Each pastime and profession has its own language. From the Bazball of cricket and rope-a-dope of boxing, to the Dorothy Dixer in politics and code brown in healthcare.

They are the words and expressions that enlighten and entertain, exclude and exasperate.

What does dead cat bounce mean in investing?

The finance industry has its own colourful and confounding lingo too. Insiders adore these words. Outsiders agonise over their meaning. They are the verbal equivalent of a secret handshake. Let's press the flesh on some favourite financial terms.

1. Alpha, beta, delta

If these are Greek to you, they're meant to be.

They're the first, second and fourth letters of the Greek alphabet and among the most well-used metrics in finance.

Alpha is the excess return of an investment compared to a benchmark. Beta measures the price volatility of a security in relation to the market overall. And delta quantifies the sensitivity in the value of a security to changes in the price of an underlying asset.

Other industries are Greek geeks too. For example, Sigma (18th letter) and Omega (24th letter) are names of leading firms in healthcare and watchmaking respectively.

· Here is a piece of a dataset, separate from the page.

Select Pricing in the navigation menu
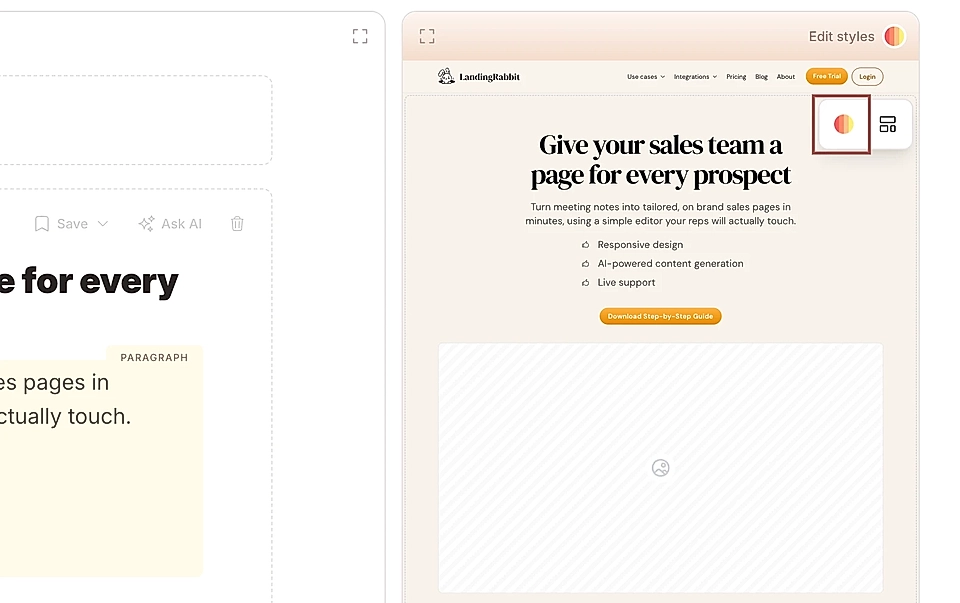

The Greeks have been bearing their lexical gifts for a long time.

2. Blue-chip

The best performing, most trusted and solidly enduring of investments. The blue-blooded aristocrats of listed companies.

Their colouring, bestowed in the US more than a century ago, comes from the world of gambling, where the highest valued poker chips are, or were, blue (so I'm told). Maybe stock exchanges do resemble casinos after all.

Not to be confused with assets labelled blue sky, which are generally viewed as highly speculative.

3. Dead cat bounce

The recovery you're having when you're not having a recovery. It's a small, brief and largely illusionary rebound in value during a decline in response to apparent good news.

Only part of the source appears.